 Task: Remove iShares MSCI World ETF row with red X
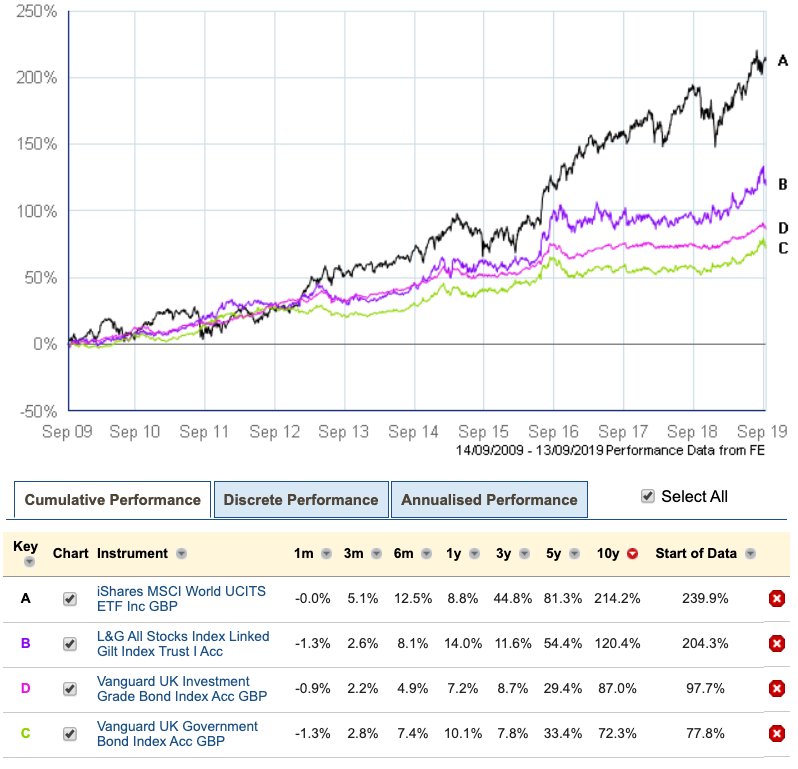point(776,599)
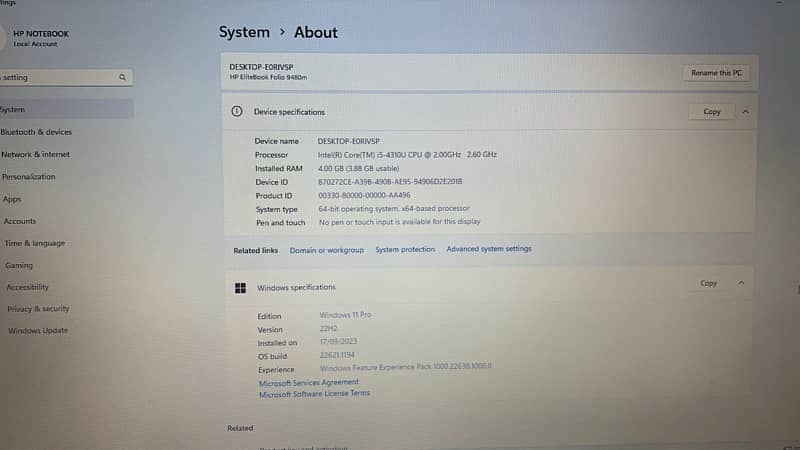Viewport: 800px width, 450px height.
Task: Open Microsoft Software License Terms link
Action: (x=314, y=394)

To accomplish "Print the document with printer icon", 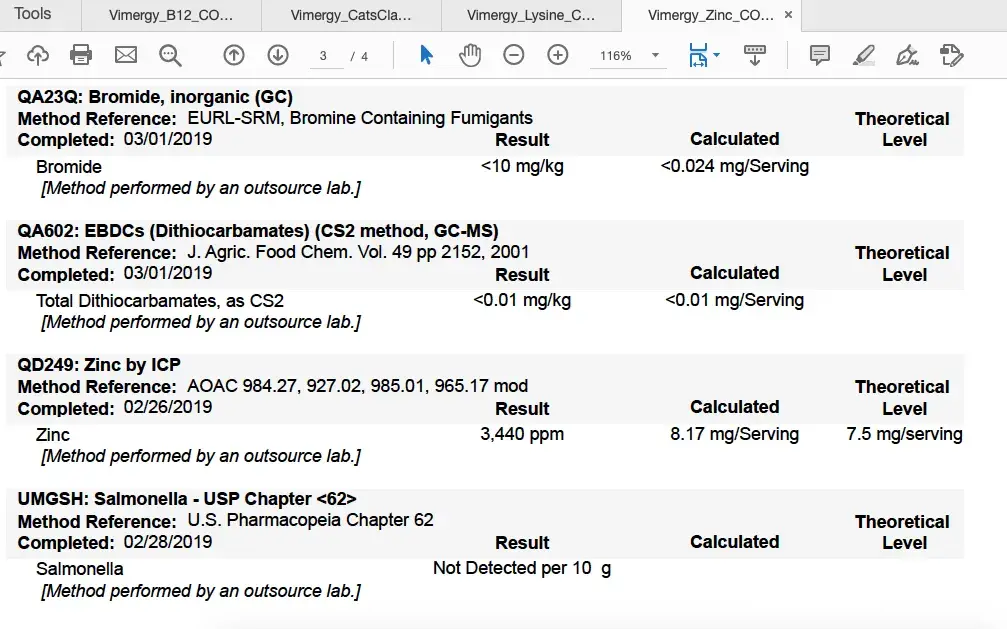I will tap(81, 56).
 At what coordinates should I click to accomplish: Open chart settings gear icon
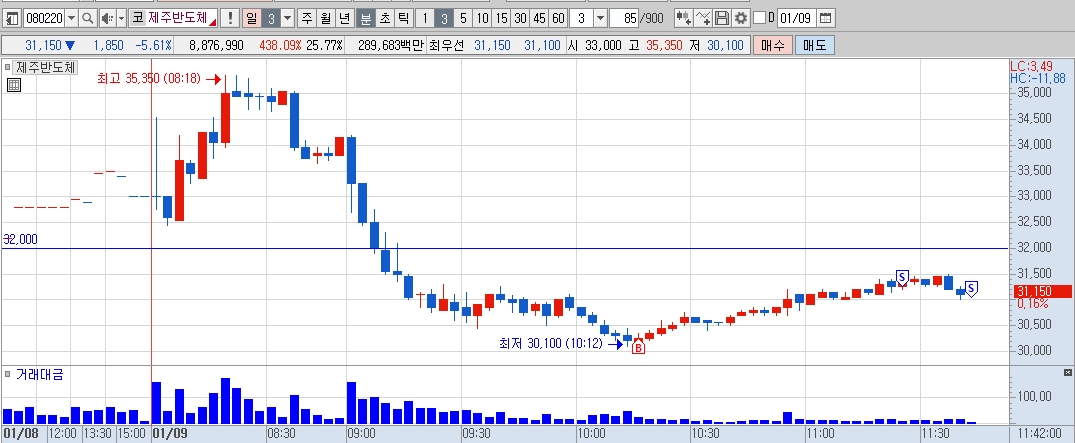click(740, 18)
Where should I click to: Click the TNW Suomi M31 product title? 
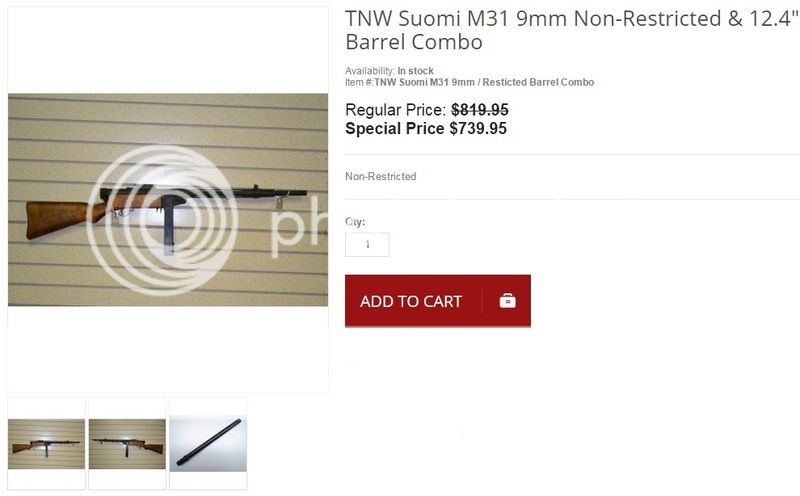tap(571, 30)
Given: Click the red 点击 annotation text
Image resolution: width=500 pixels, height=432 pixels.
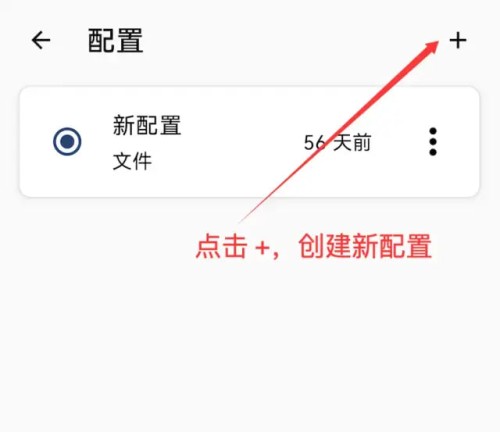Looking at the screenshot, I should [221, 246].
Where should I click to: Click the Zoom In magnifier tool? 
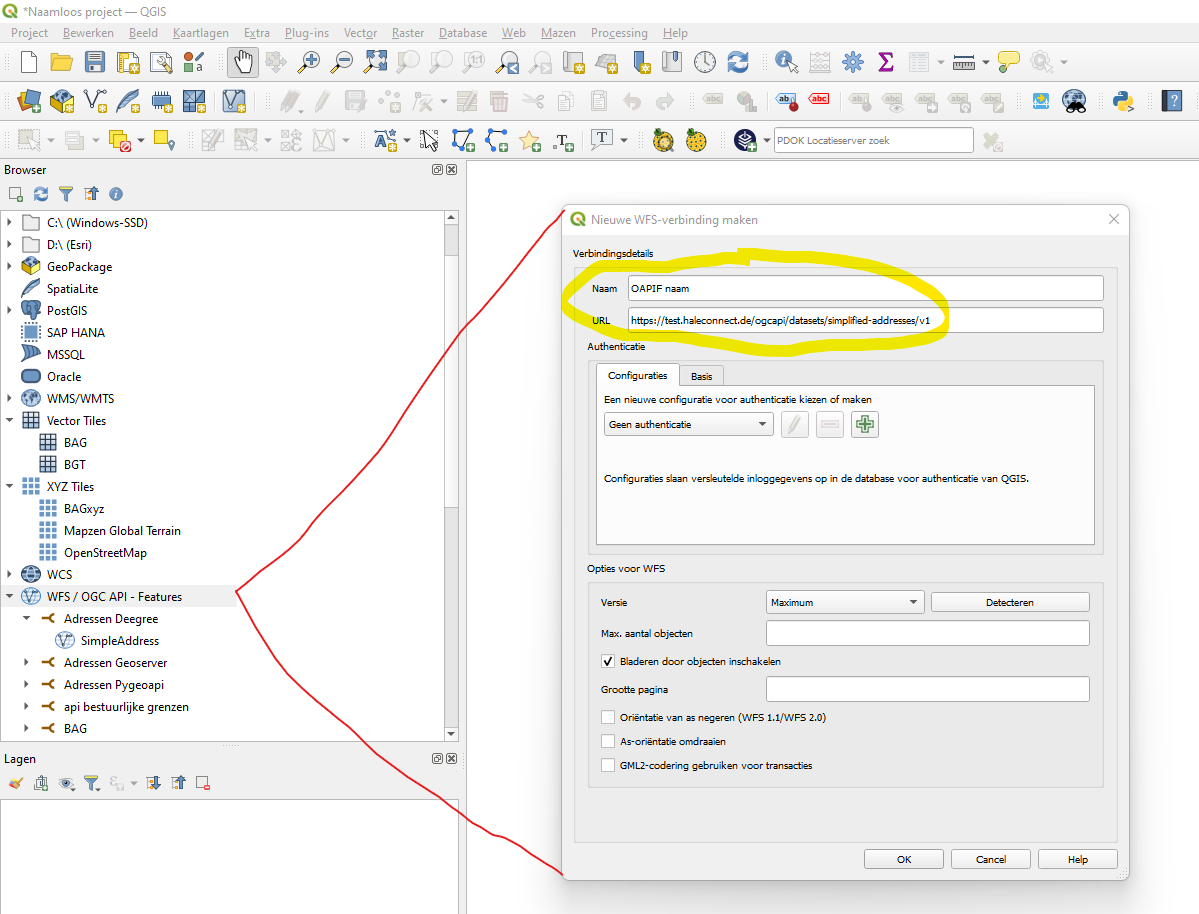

==

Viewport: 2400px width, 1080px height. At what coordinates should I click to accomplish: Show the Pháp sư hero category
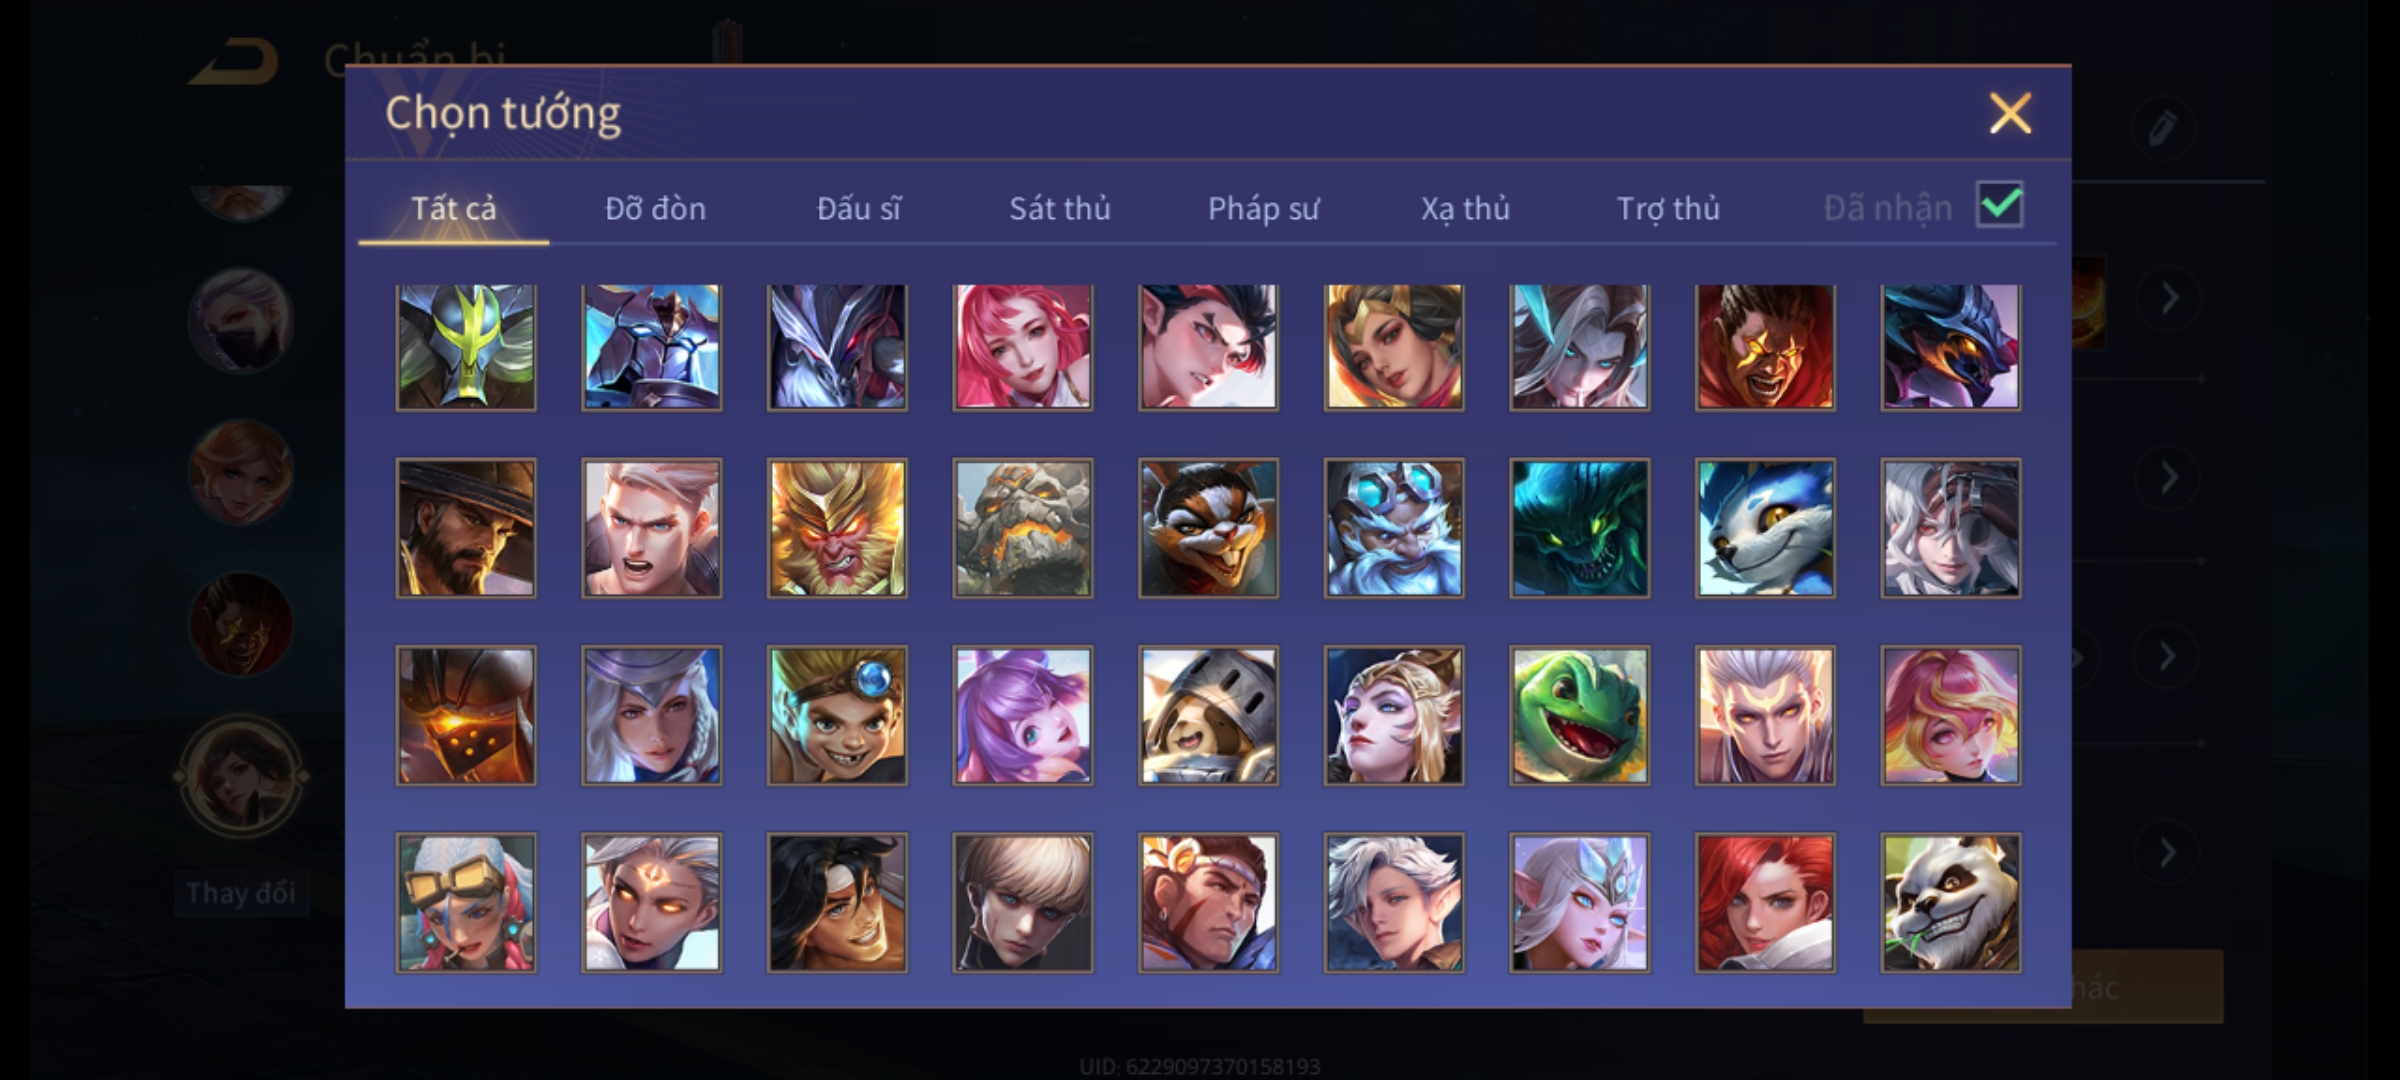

__Exercise objective__: Once the line with "Given: Click the red 点击 annotation text" is found above, transcribe each line from it through the line with "Where should I click to: Click the Zoom", exactly, and omit the pictures.

__Response box__:
Given: Click the red 点击 annotation text
Image resolution: width=500 pixels, height=432 pixels.
Looking at the screenshot, I should [221, 246].
Where should I click to: Click the Zoom In magnifier tool? 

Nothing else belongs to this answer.